Author's Note: Hey! This was written for falc's (falcon-121 on here) One-Shot Fridays on the CBS boards. It's a bit angsty, but the prompt was to write about a shooting on the show. Anyway, I hope you like it! Just quickly, if you're a Lost in London reader, there IS more coming. It's just a slow process as school has kicked back in majorly, and I was flat out for a couple of weeks. However, everything's a little more organised now, and I am getting back to it. Thank you for your patience!

Enough Breath

Bang, the sound rips across the night and straight into me.

I'm expecting my life to flash before my eyes. That is what's meant to happen now, right? Instead my mind is filled with the things that I haven't done, what I haven't said. Because I had time right? I had years and years, until I fell asleep at some ripe old age and just never came back. But now, there is blood seeping through my dress, a shot ringing in my ears, and something is telling me that I can't work the old Garcia charm to get out of this situation.

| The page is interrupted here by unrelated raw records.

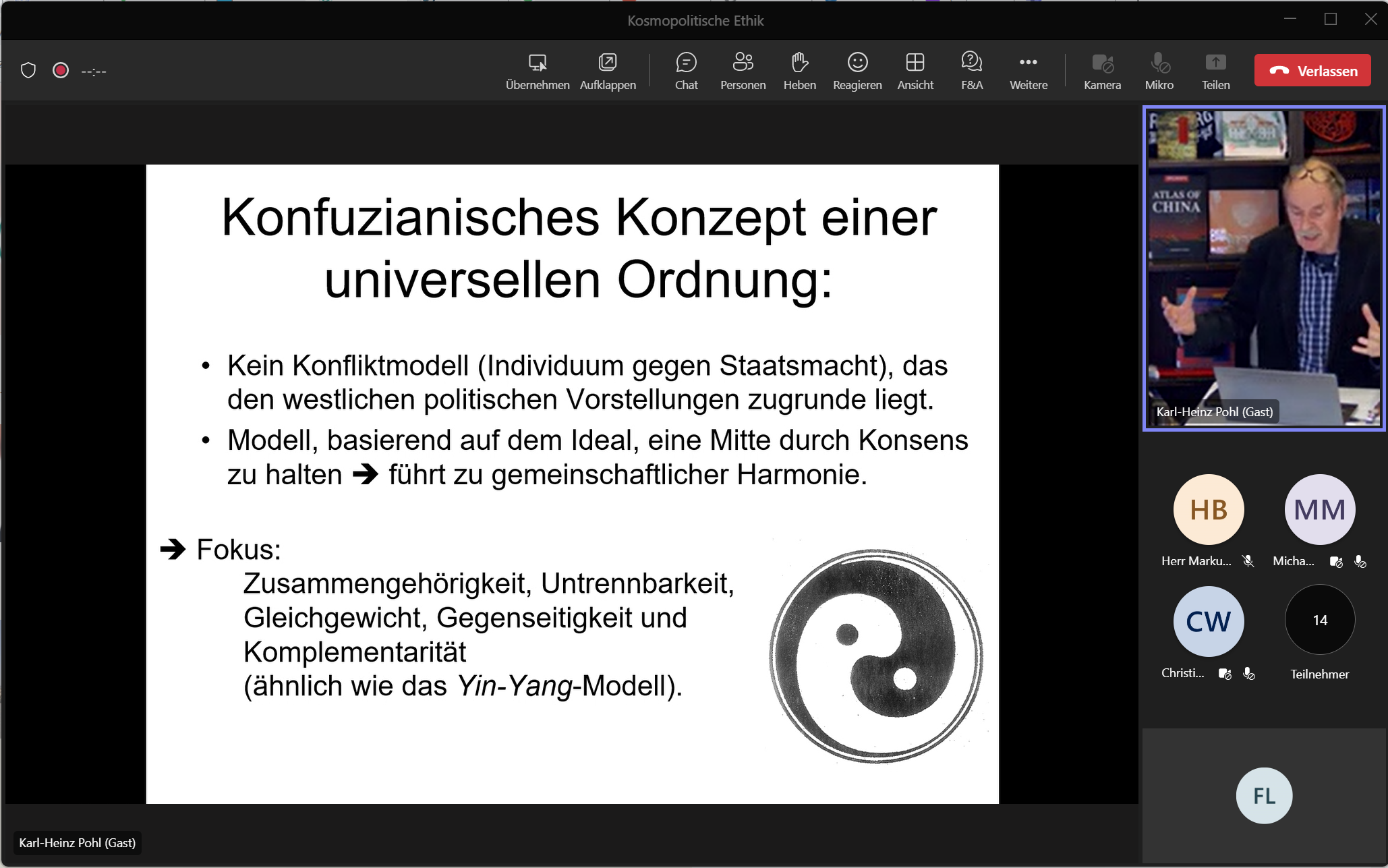This screenshot has width=1388, height=868.
Task: Open the F&A panel
Action: point(971,70)
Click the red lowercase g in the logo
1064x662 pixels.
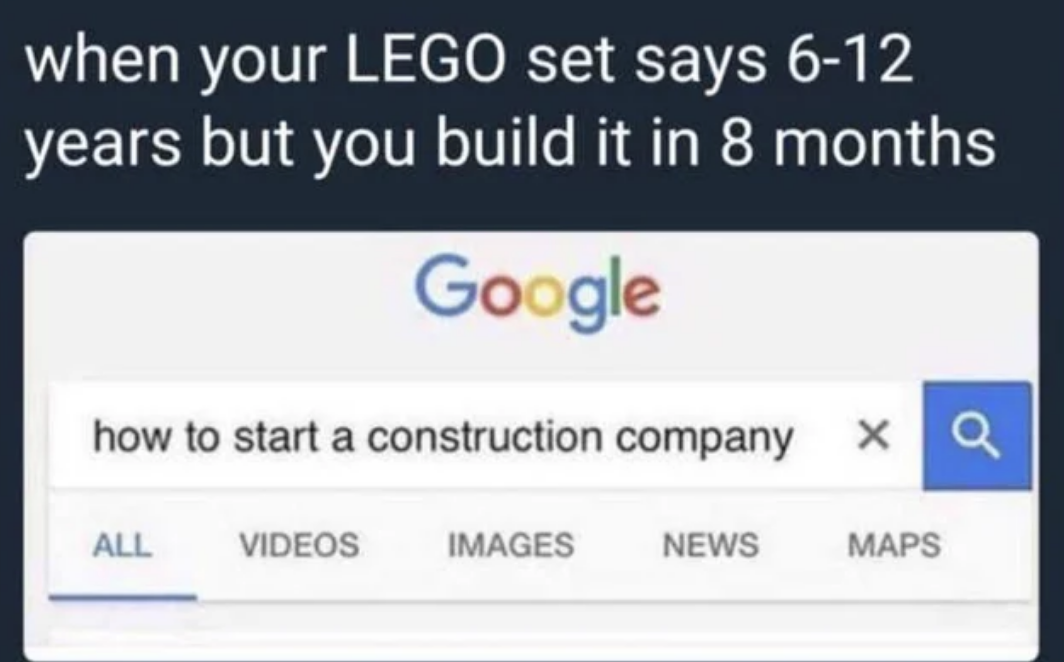pyautogui.click(x=587, y=300)
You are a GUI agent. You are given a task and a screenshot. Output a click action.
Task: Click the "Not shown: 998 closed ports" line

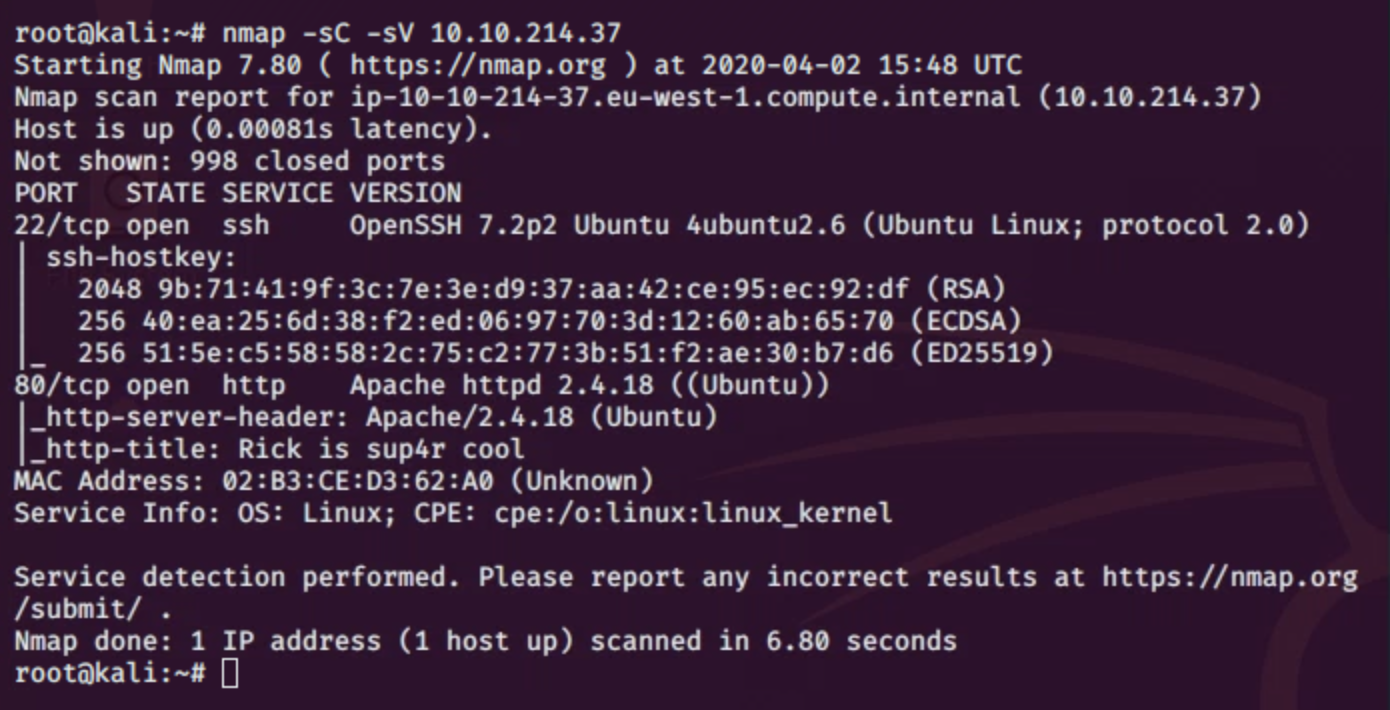coord(230,161)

Filing. I haven't done my filing! The office is a mess... that's seriously going to inconvenience someone. I hope they let the team clear it up, I hate people touching my stuff at the best of times. Focus. Don't think about filing whilst maybe possibly sort of dy-.

I can't think the word. I refuse.

I never did return those library books. I haven't put flowers on my parents grave in ages. When was the last time I told everybody what they meant to me? That's the worst. What if I... leave, and they never know?

JJ and Emily, my unlikely confidants. My best friends, the people who pick me up and fix me whenever I need them to. Rossi and Hotch, the leaders. Have I ever told them what a good job they do? How well they hold this team together through case after god-awful case. Reid, my little brother, my encyclopaedia. I'm so proud of how he's come out the other side of the last year. Hopefully Morgan will keep his eye on him. Morgan...

The pain kicks in. I'm on fire. Is this what it is to die? It burns all the way to my bones, and there's no respite from it. It is in every part of me, embedded, there was never a time without this awful burning.

Suddenly cool darkness appears, on the edge of my vision. No. Hold on to the fire Garcia. Hold on!

But it burns, and eventually I can't hold on anymore. I hope they all know how I feel already, because I haven't got enough breath left to tell them.